Brief 1 —
Echo the stretch of the memcached loading post from "java -Xms4G -Xmx4G" through "at sun.nio.cs.UTF_8.newEncoder(UTF_8.java:51)".
Brief 2 —
Carry on the post about loading data into memcached from the point where it stops.

Page extract —
Okay. I have to empty the useful data from my memcache server to do
the experiment again. The code of method is as follows.
public static void mapload() throws Exception{
MemcachedClient mc=new MemcachedClient(new
InetSocketAddress("ocuic32.research", 11211));
mc.flush();
System.out.println("Memchaced flushed ...");
CacheLoader cl = new CacheLoader(mc);
System.out.println("Cache loader created ...");
Map<String,String> map1 = new HashMap<String,String>();
Map<String,String> map2 = new HashMap<String,String>();
Map<String,String> map3 = new HashMap<String,String>();
for (int i=0;i<1999999;i++){
map1.put("key"+i,"value"+i);
}
try{
cl.loadData(map1);
System.out.println("map1 loaded");
}catch(Exception e1){
e1.printStackTrace();
}
map1=null;
for (int i=2000000;i<3999999;i++){
map2.put("key"+i,"value"+i);
}
try{
cl.loadData(map2);
System.out.println("map2 loaded");
}catch(Exception e2){
e2.printStackTrace();
}
map2=null;
for (int i=4000000;i<5999999;i++){
map3.put("key"+i,"value"+i);
}
try{
cl.loadData(map3);
System.out.println("map3 loaded");
}catch(Exception e3){
e3.printStackTrace();
}
map3=null;
System.out.println("All done");
}
And I run with the following java command on a 64-bit Unix machine
which has 8G memory. I separate the Map into three parts, still
failed. TBH I think there is some bug in the spymemcached input
method. With Whalin's API there is no any problem with only 2G heap
size, just a little bit slower but thats definitely better than being
stuck for 6 hours on a bugged API.
java -Xms4G -Xmx4G -classpath ./lib/spymemcached-2.5.jar Memcaceload
Here is the error output:
2010-10-16 22:40:50.959 INFO net.spy.memcached.MemcachedConnection:
Added {QA sa=ocuic32.research/192.168.136.36:11211, #Rops=0, #Wops=0,
#iq=0, topRop=null, topWop=null, toWrite=0, interested=0} to connect
queue
Memchaced flushed ...
Cache loader created ...
2010-10-16 22:40:50.989 INFO net.spy.memcached.MemcachedConnection:
Connection state changed for sun.nio.ch.selectionkeyi...@25fa1bb6
map1 loaded
map2 loaded
java.lang.OutOfMemoryError: Java heap space
at sun.nio.cs.UTF_8.newEncoder(UTF_8.java:51)

Stored data —
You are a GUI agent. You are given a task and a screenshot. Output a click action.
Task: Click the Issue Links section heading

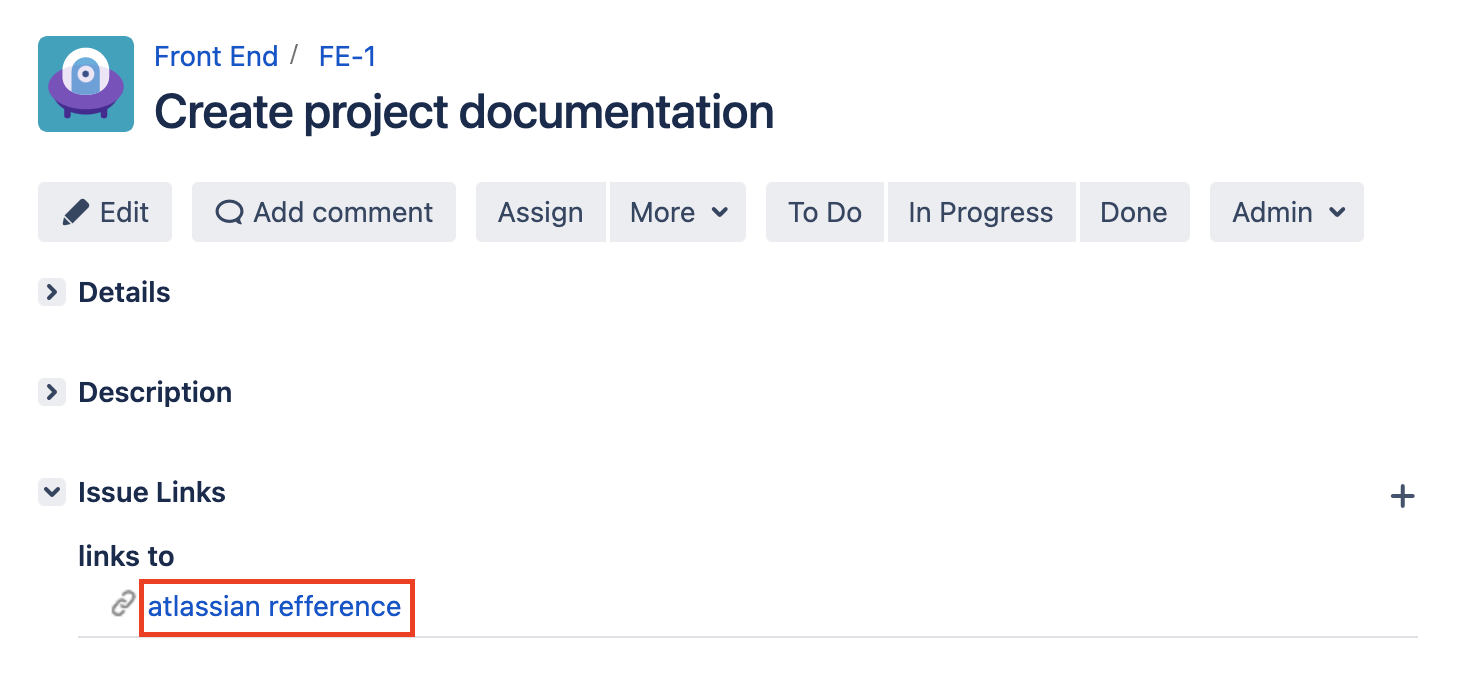(152, 492)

Final answer 1 —
java -Xms4G -Xmx4G -classpath ./lib/spymemcached-2.5.jar Memcaceload
Here is the error output:
2010-10-16 22:40:50.959 INFO net.spy.memcached.MemcachedConnection:
Added {QA sa=ocuic32.research/192.168.136.36:11211, #Rops=0, #Wops=0,
#iq=0, topRop=null, topWop=null, toWrite=0, interested=0} to connect
queue
Memchaced flushed ...
Cache loader created ...
2010-10-16 22:40:50.989 INFO net.spy.memcached.MemcachedConnection:
Connection state changed for sun.nio.ch.selectionkeyi...@25fa1bb6
map1 loaded
map2 loaded
java.lang.OutOfMemoryError: Java heap space
at sun.nio.cs.UTF_8.newEncoder(UTF_8.java:51)

Final answer 2 —
at java.lang.StringCoding$StringEncoder.<init>(StringCoding.java:215)
at java.lang.StringCoding$StringEncoder.<init>(StringCoding.java:207)
at java.lang.StringCoding.encode(StringCoding.java:266)
at java.lang.String.getBytes(String.java:947)
at net.spy.memcached.KeyUtil.getKeyBytes(KeyUtil.java:20)
at
net.spy.memcached.protocol.ascii.OperationImpl.setArguments(OperationImpl.java:86)
at
net.spy.memcached.protocol.ascii.BaseStoreOperationImpl.initialize(BaseStoreOperationImpl.java:48)
at
net.spy.memcached.MemcachedConnection.addOperation(MemcachedConnection.java:601)
at
net.spy.memcached.MemcachedConnection.addOperation(MemcachedConnection.java:582)
at net.spy.memcached.MemcachedClient.addOp(MemcachedClient.java:277)
at
net.spy.memcached.MemcachedClient.asyncStore(MemcachedClient.java:314)
at net.spy.memcached.MemcachedClient.set(MemcachedClient.java:691)
at net.spy.memcached.util.CacheLoader.push(CacheLoader.java:92)
at net.spy.memcached.util.CacheLoader.loadData(CacheLoader.java:61)
at net.spy.memcached.util.CacheLoader.loadData(CacheLoader.java:75)
at MemchacedLoad.mapload(MemchacedLoad.java:90)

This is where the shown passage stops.